The US Los Alamos National Laboratory (LANL) has completed the installation of its new "Crossroads" supercomputer.
The high-performance computing (HPC) cluster was delivered to the Strategic Computing Complex (SCC) in Santa Fe, New Mexico, at the beginning of June, and has now been fully installed.
For now, the laboratory team and Hewlett Packard Enterprise (HPE), the system provider, are running initial diagnostics for the system. Once testing is completed, it will be available for use by the three National Nuclear Security Administration (NNSA) labs which include Los Alamos, Sandia, and Lawrence Livermore. An expected start date has not been shared.
Crossroads, an HPE system based on the HPE Cray Ex Supercomputer, will be a part of the NNSA's computing strategy to provide simulation capabilities "in support of nuclear weapon stockpile stewardship," dubbed the Advanced Simulation and Computing Program, Advanced Technology Systems (ATS).
Crossroads is the third ATS supercomputer (ATS-3). Trinity (ATS-1) was deployed in 2015, followed by Sierra (ATS-2) which is hosted at the Lawrence Livermore National Laboratory. The fourth, when completed, will be El Capitan (ALS-4) which will also be at Lawrence Livermore and is expected to deliver more than two exaflops of computing capacity. This will then be followed by a fifth, unnamed, supercomputer which will also be housed at Los Alamos.
According to LANL, the requirements of simulating stockpile stewardship require a computer cluster that is not only large and fast but prioritizes memory size and speed.
“Given the hoopla in the press about the ‘fastest computer in the world,’ one might think we should buy computers with the most flops,” said Gary Grider, leader of the Lab’s HPC division. “Every class of problem requires a different balance of flops, memory size, and memory access. For the problems we are working on, the time it takes to get a result is mainly determined by memory size and memory access, not flops.”

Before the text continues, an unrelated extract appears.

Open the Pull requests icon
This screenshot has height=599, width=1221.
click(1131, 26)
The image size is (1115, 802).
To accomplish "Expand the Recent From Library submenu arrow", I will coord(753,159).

The exact hardware used in the supercomputer has not been shared by the LANL, but its ancillary cluster Tycho was comprised of 2,600 notes based on Sapphire Rapids processors. The Next Platform has suggested Crossroads also utilizes Intel's Sapphire Rapid's Xeon Scalable chips.
In the lab's announcement, it acknowledged that it exporting a "new memory technology" for Crossroads, stating that: "High-bandwidth memory brings memory directly to the processing chip and allows for quicker “talking” between the CPU and the memory."

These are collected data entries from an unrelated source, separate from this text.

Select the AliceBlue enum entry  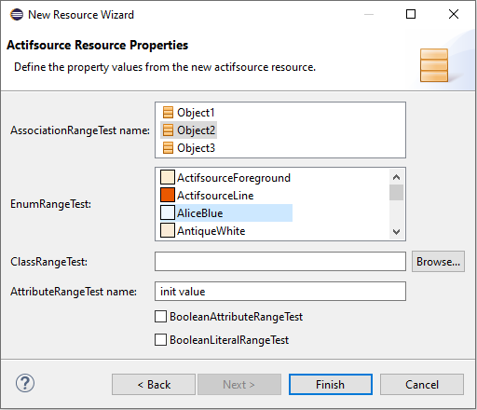(226, 213)
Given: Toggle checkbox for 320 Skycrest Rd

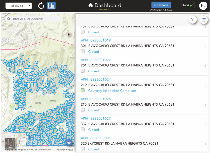Looking at the screenshot, I should [x=83, y=149].

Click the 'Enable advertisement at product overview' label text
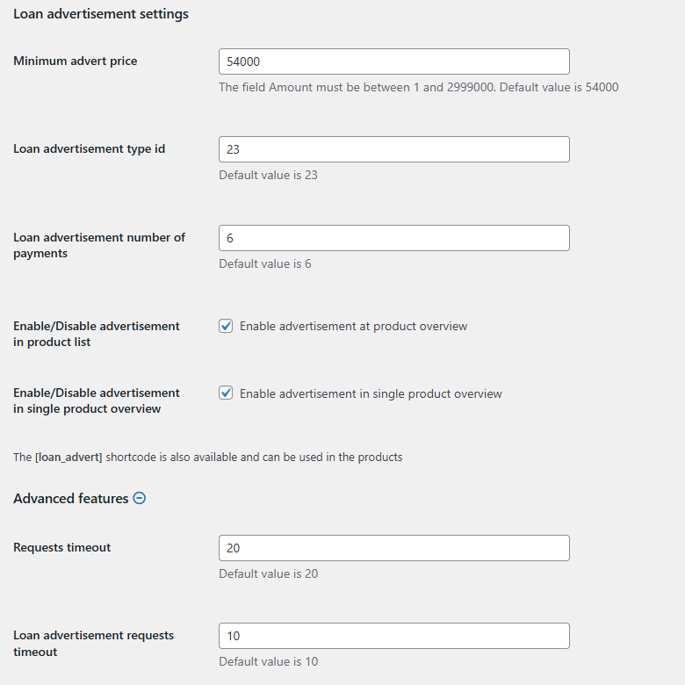pos(353,326)
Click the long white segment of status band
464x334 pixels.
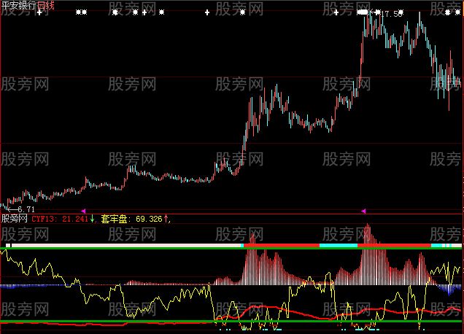[x=124, y=246]
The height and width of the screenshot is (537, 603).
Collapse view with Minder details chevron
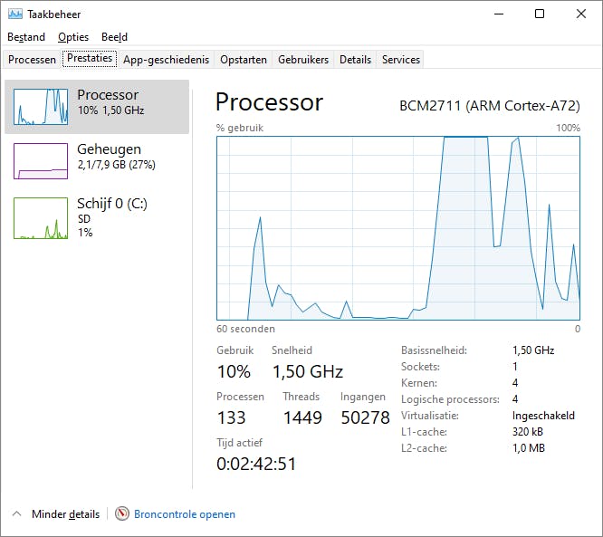(16, 514)
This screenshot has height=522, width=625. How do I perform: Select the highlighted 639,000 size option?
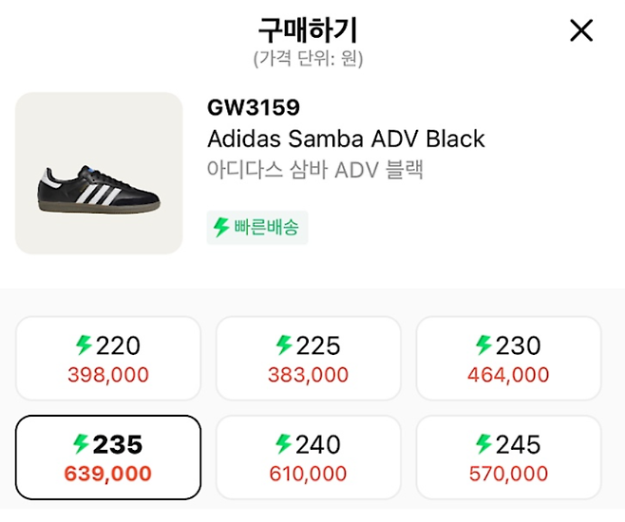pos(108,457)
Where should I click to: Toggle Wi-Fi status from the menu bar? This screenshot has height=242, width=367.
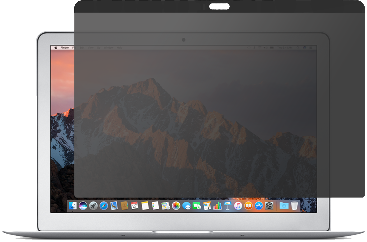point(260,48)
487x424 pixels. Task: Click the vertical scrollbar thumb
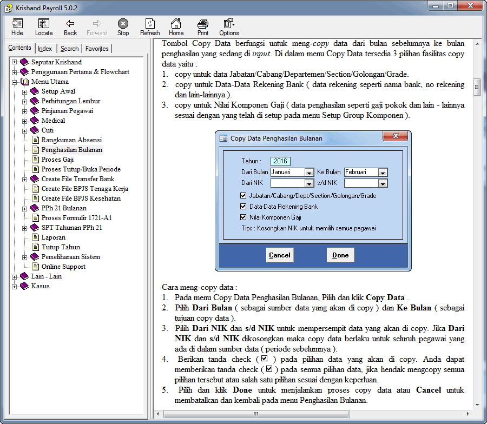[477, 87]
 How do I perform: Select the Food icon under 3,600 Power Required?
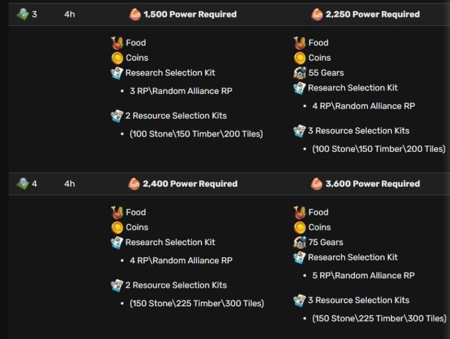(x=300, y=213)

Based on early testing, Crossroads can deliver between four to eight times more efficiency in terms of memory bandwidth, compared to Los Alamos' previous cluster, Trinity. An exact performance has not been shared, but based on a four-times improvement, it could have a rough benchmark of 165 petaflops at peak double precision.
Crossroads also has three ancillary clusters: Rocinante, Razorback, and Tycho. Rociante enables code developers to do their work on the same architecture, but at a small scale called the Application Regression System. Razorback is for system administrators to test and prepare upgrades, and Tycho which was installed in October 2022 and offers more conventional memory than high bandwidth memory technology.